Most of the climbs have moderate gradients and you'll have Redwood Gulch & Los Trancos to satisfy your craving for ubber steep climbs.

chl


----------



## heythorp (Feb 17, 2005)

what time are you starting and what time do you think you will be hitting OLH?


----------



## ukbloke (Sep 1, 2007)

heythorp said:


> what time are you starting and what time do you think you will be hitting OLH?


I'm starting around 12:30. The route turns out to be 105 miles and 11,000 feet so I will probably have to cut some of it short to be done before dark. The start of OLH is about 45 miles in, so I'd project 4pm +/- 15 mins. If this works for you, why don't you PM me your phone number? I can then call you once I get to the bottom of Page Mill to give you a 20 minute heads-up?


----------



## ratpick (Jul 31, 2008)

ukbloke said:


> I'm starting around 12:30. The route turns out to be 105 miles and 11,000 feet so I will probably have to cut some of it short to be done before dark. The start of OLH is about 45 miles in, so I'd project 4pm +/- 15 mins. If this works for you, why don't you PM me your phone number? I can then call you once I get to the bottom of Page Mill to give you a 20 minute heads-up?


OK.. I'm in  I'm going to park at Arastradero Preserve (I figure Page Mill Park-n-ride will be full) around 1pm in the hope of catching you at Arastradero & Page Mill before you climb.. is that on your route?


----------



## ukbloke (Sep 1, 2007)

ratpick said:


> OK.. I'm in  I'm going to park at Arastradero Preserve (I figure Page Mill Park-n-ride will be full) around 1pm in the hope of catching you at Arastradero & Page Mill before you climb.. is that on your route?


Nice!

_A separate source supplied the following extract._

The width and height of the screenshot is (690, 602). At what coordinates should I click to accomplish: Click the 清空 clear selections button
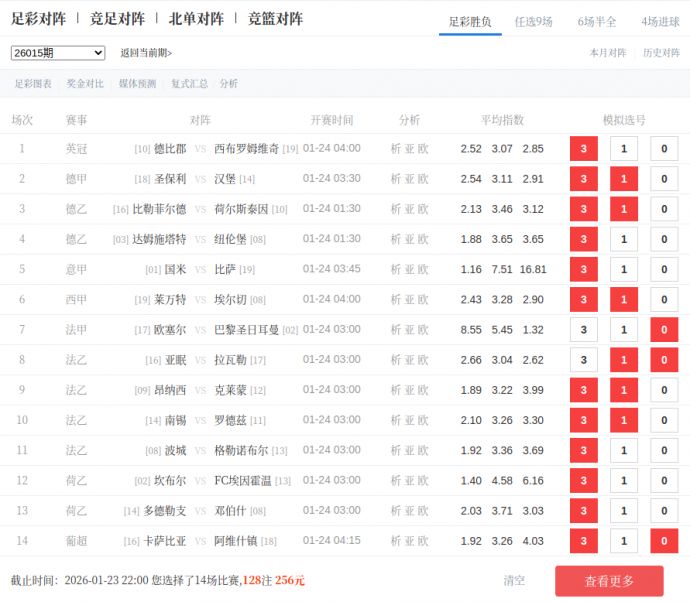pos(514,580)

That's a perfect spot to meet. Arastradero and Page Mill at 1pm. I may be a few minutes late as someone has just scheduled a con call for noon.

Here's the route on bikely.

CHL - thanks for suggesting the alternate! I've been riding Highway 9 and Montebello recently so I'm looking for a slight change of scene.


----------



## ratpick (Jul 31, 2008)

Well that was a lot of fun! So glad I was able to make it. This ride wins in my log as the shortest number of (road) miles to 10K footies - just 70!

Thanks for climbing the OLH's with us heythorp!


----------